> [WHAT YOU HAVE TO DO] In the material below, the line holding "The image size is (1276, 796)." and every line after it should be reproduced exactly, please, with pictures omitted.
= Beginning of Section =
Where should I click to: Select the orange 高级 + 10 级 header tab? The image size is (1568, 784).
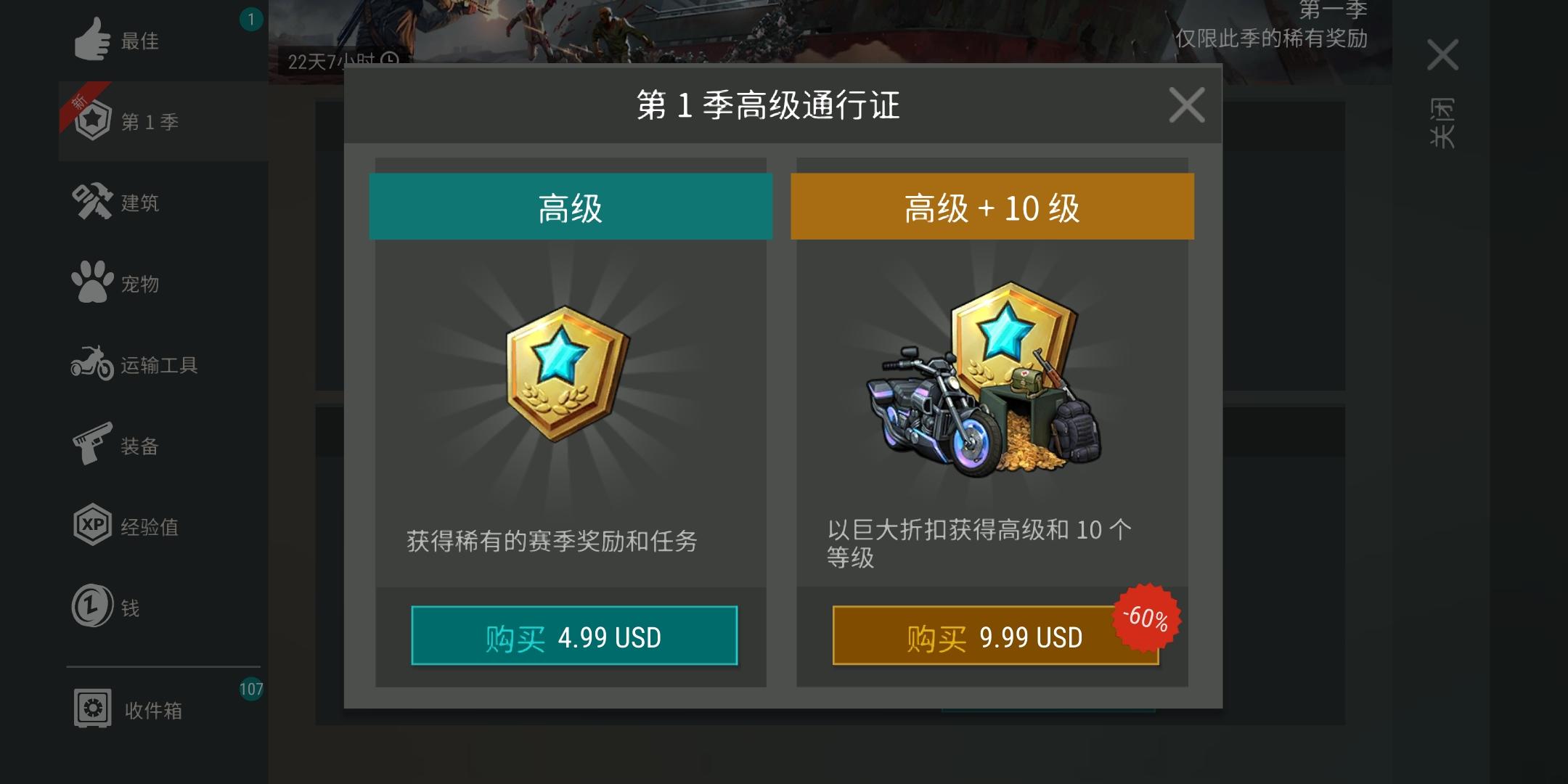pyautogui.click(x=992, y=207)
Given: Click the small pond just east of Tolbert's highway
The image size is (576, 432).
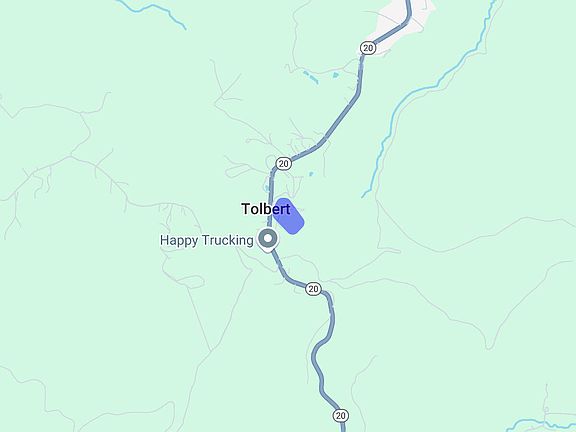Looking at the screenshot, I should [x=311, y=174].
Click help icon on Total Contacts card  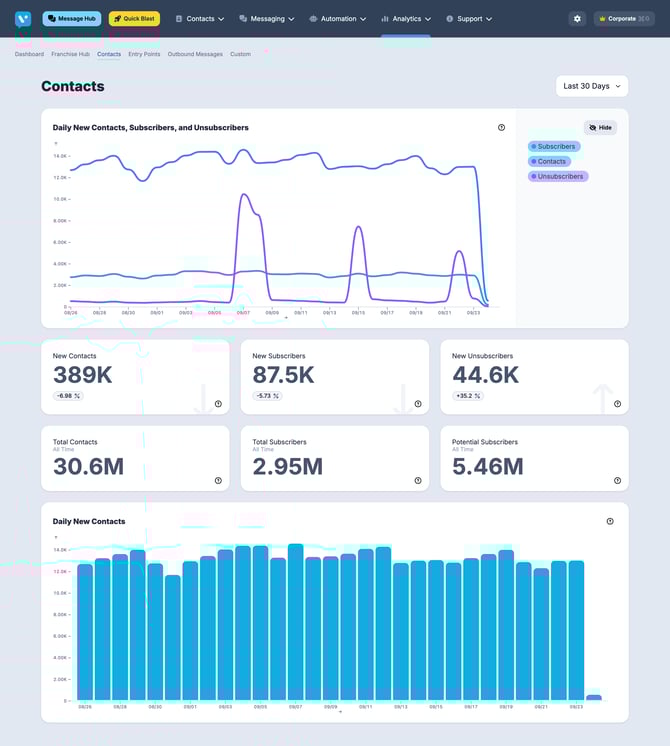pos(218,481)
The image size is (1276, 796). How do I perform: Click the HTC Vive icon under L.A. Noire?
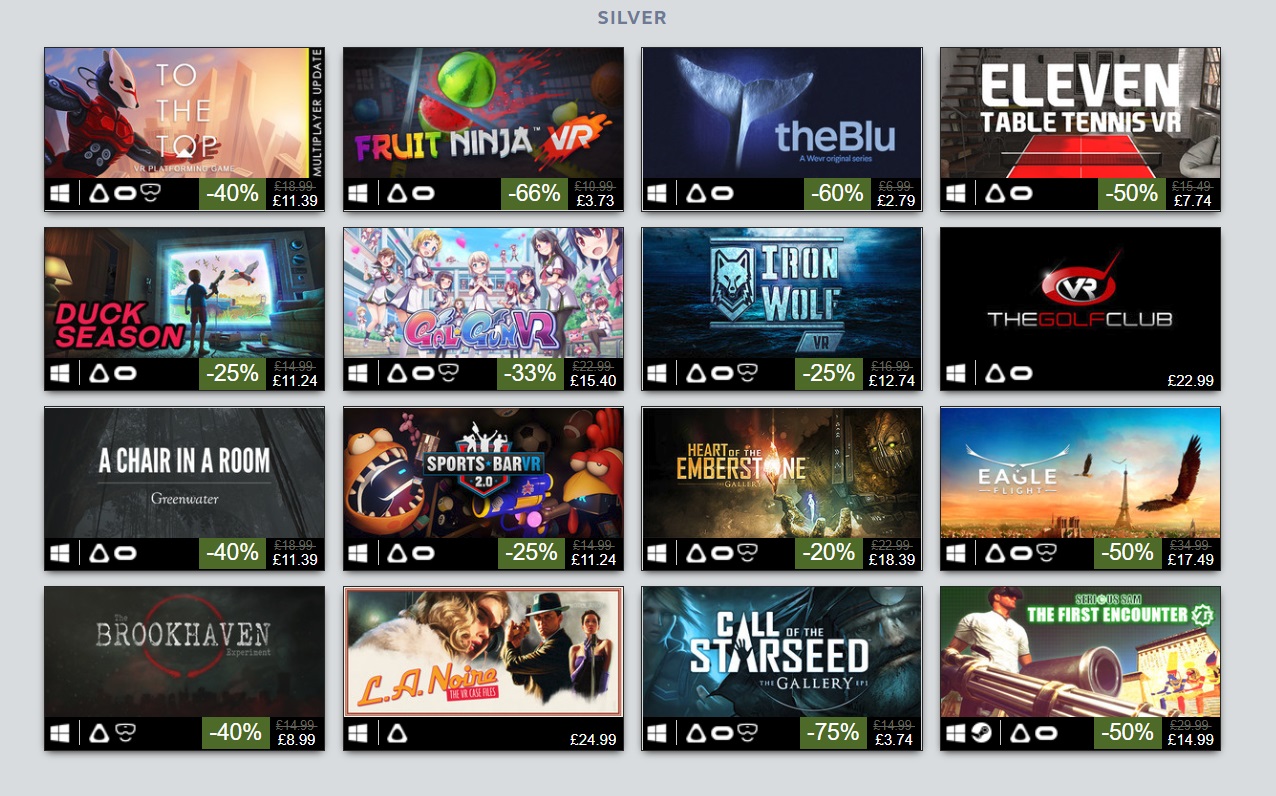(398, 734)
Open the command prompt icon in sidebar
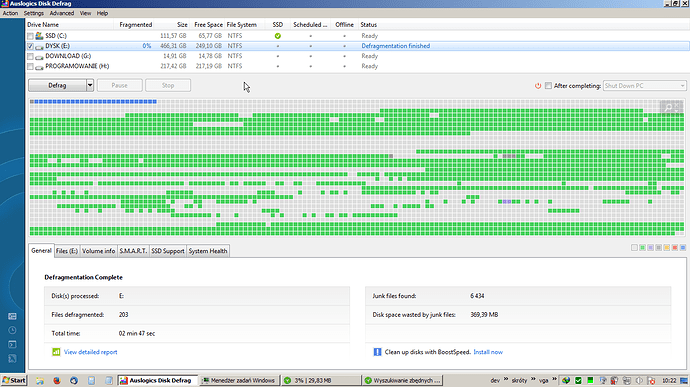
= End of Section =
> [RESPONSE BELOW]
The image size is (1276, 796). How do I perform: Click the HTC Vive icon under L.A. Noire?
(398, 734)
Open the command prompt icon in sidebar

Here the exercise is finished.